### WHAT IS BEING ASKED
Each line of the data below that includes the string "screenshot" must be copied.

### DATASET RECORDS
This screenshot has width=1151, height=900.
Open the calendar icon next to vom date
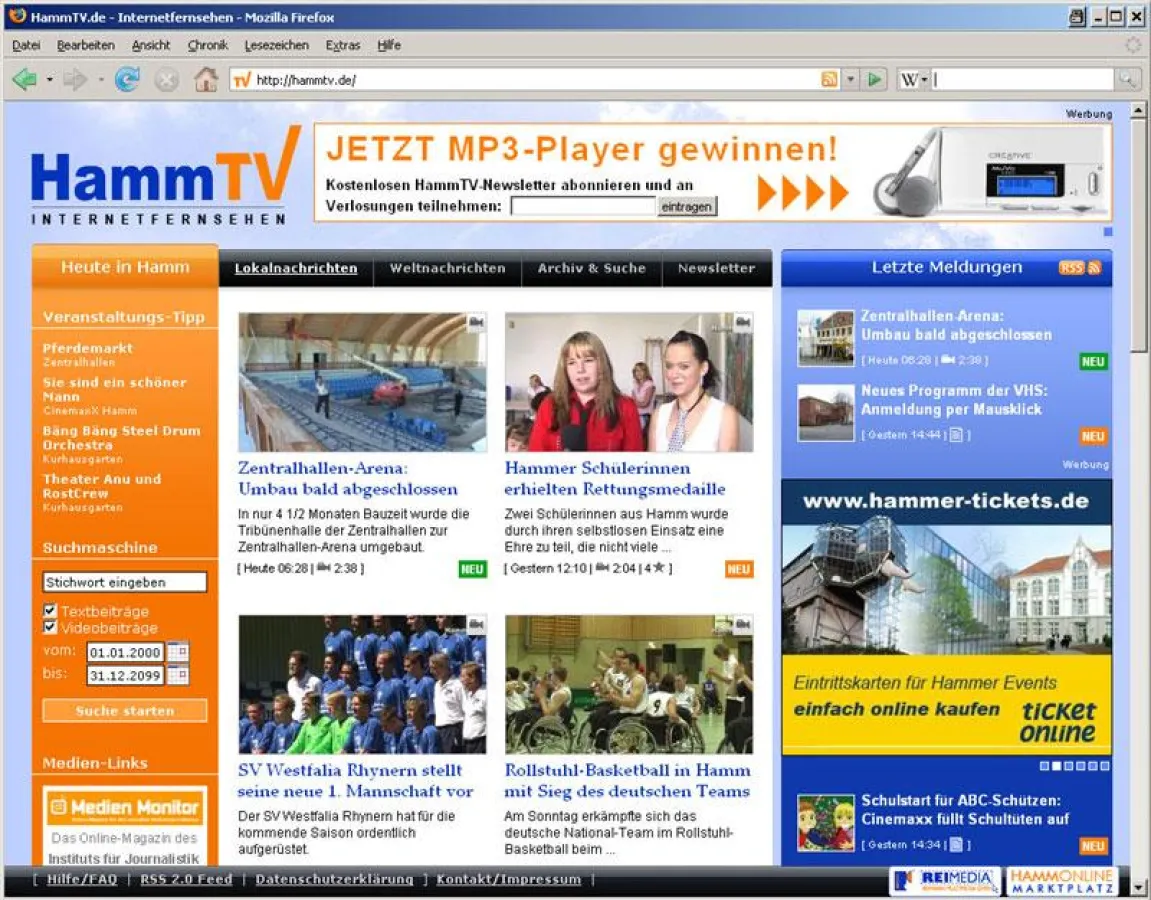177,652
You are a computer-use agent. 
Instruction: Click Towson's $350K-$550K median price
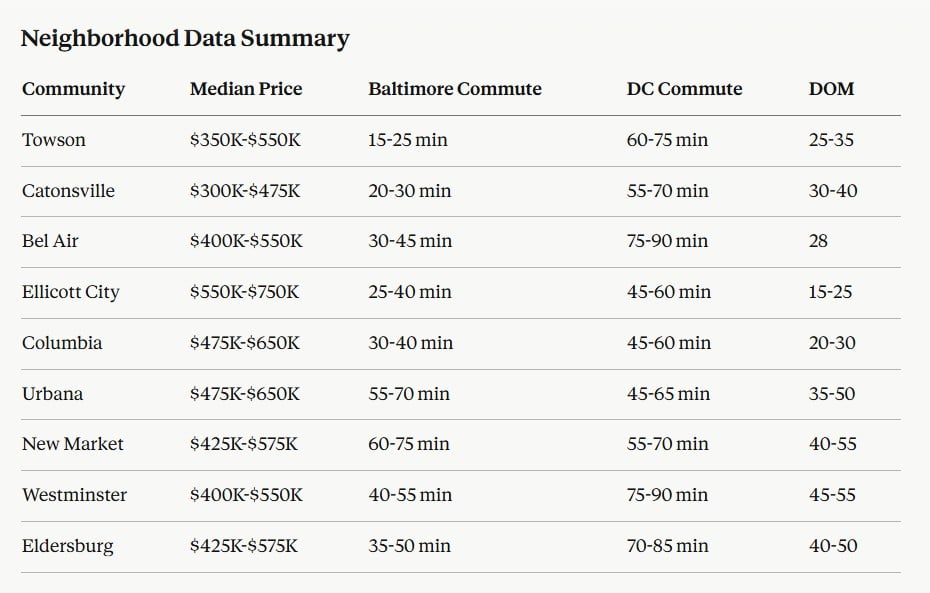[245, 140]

---

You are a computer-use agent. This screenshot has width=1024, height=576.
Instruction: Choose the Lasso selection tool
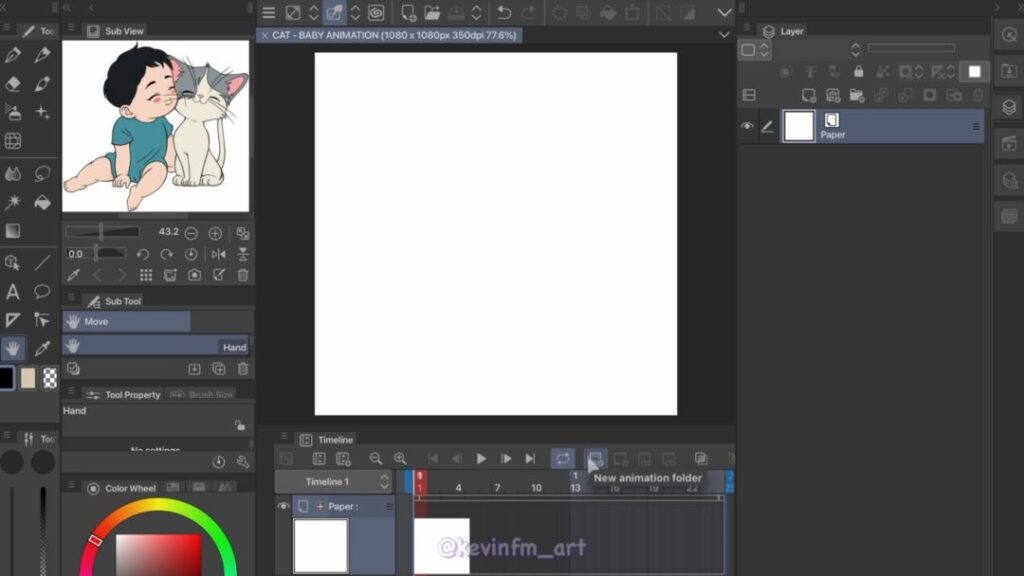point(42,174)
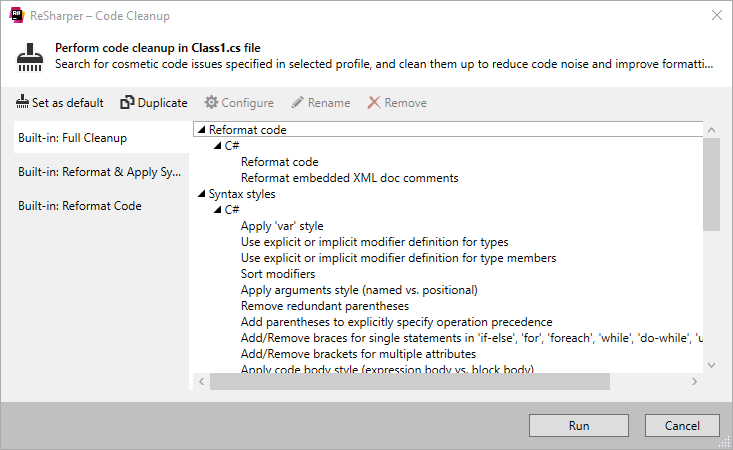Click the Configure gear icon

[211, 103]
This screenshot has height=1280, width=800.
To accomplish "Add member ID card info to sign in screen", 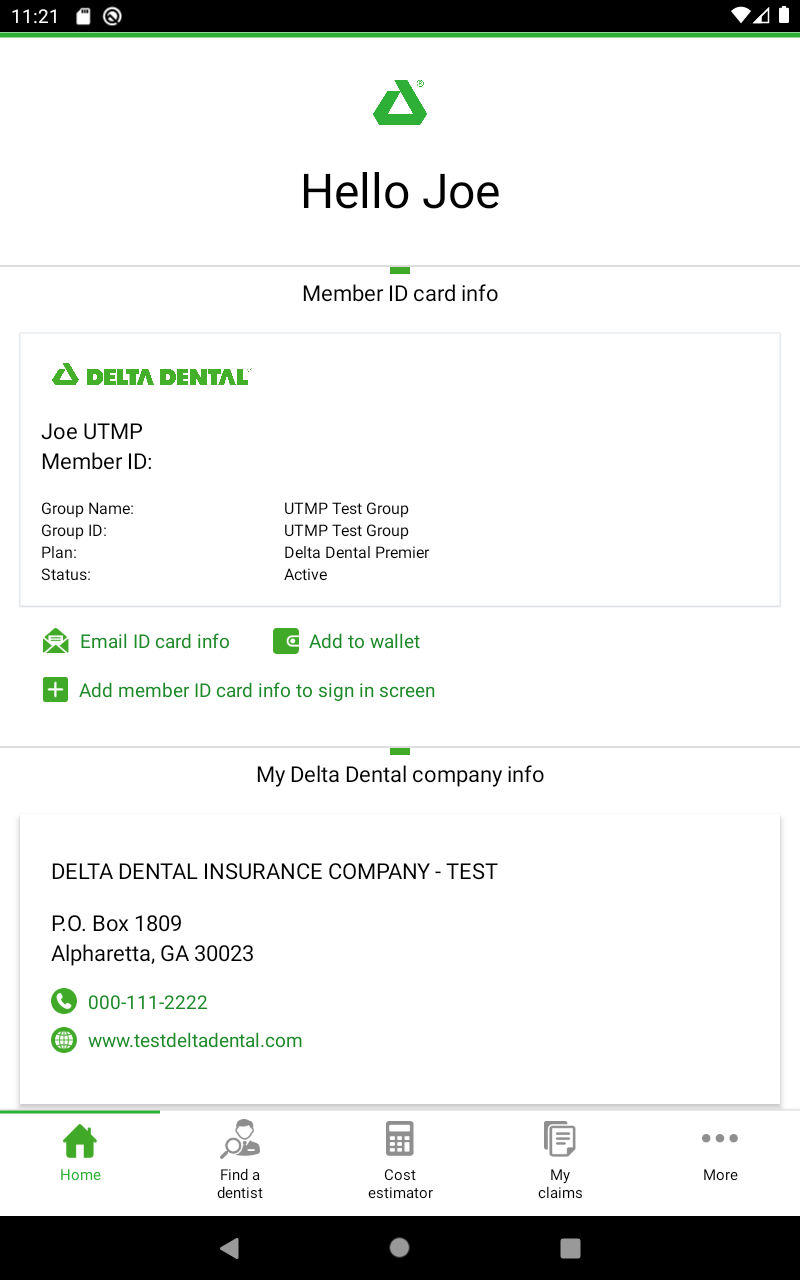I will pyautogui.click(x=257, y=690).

### TASK SOLUTION
This screenshot has width=1151, height=900.
You are a computer-use agent. This screenshot has width=1024, height=576.
This screenshot has height=1280, width=800.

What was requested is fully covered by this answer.